It is coincidental that my father died on May 4, and he was buried on the same day as Tito. This was almost… more than a thousand people attended my late father’s funeral, and among them, there were many Albanians, even the hoxha [imam] of our village was there.
Then the cousins came, cousins from my mother’s side came from Vrbas, and, when they came here, there were big demonstrations on May 4, ‘92, there were big demonstrations in Pristina. They faced many difficulties on their way to our village. When they saw how many people were gathered, our neighbors said, ‘What is this?’
And now, those who came [and were] on the side could not understand, they couldn’t understand that Albanians were attending my father’s funeral. Miftar, who worked with my late father at the municipality, gave a speech and cried. And this seemed very unclear to people. But it was obvious that in that environment, people didn’t care about political issues. They worked, some in the village, some in the fields, at the Obilić Power Plant, in the village of Belaćevac. People were rather afraid, and the situation got worse.
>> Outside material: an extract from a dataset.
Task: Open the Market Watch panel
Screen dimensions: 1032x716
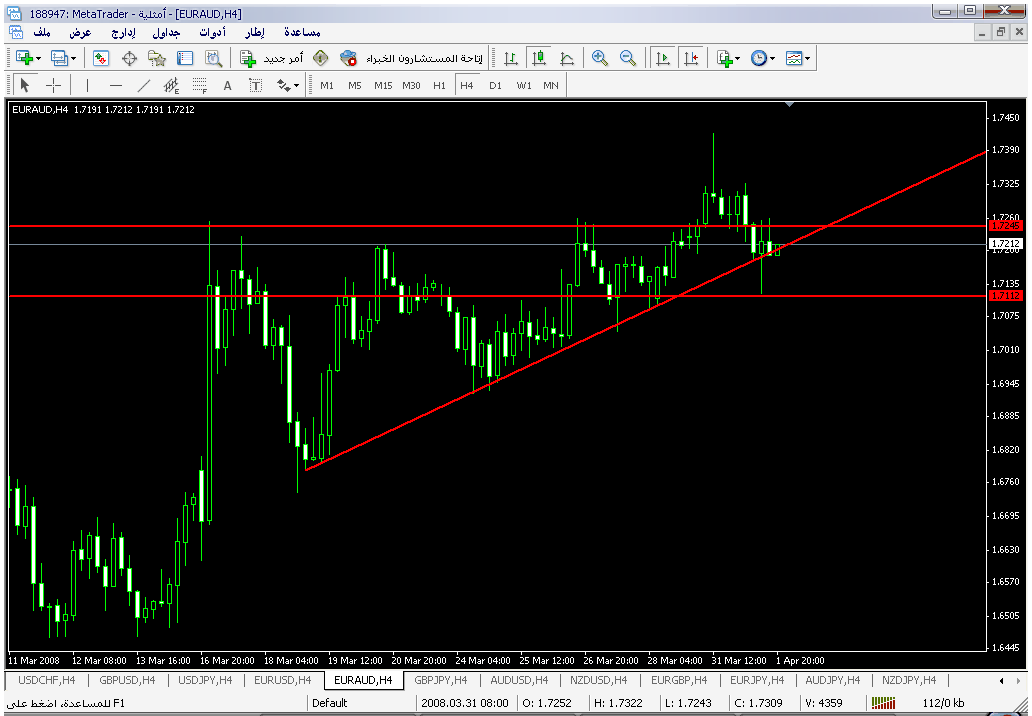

But it happened, it happened that it began to boil over during the ‘90s and the following years, the devil took things in his own hands, and we started hating each other without reason.
Sreten Đurović was born in 1954, in the village of Slatina in the Municipality of Fushë Kosovë. He worked at Jugošped for several years. In the ‘90s, he founded his own private company, Kosovošped. Today, he lives and works in Belgrade with his family.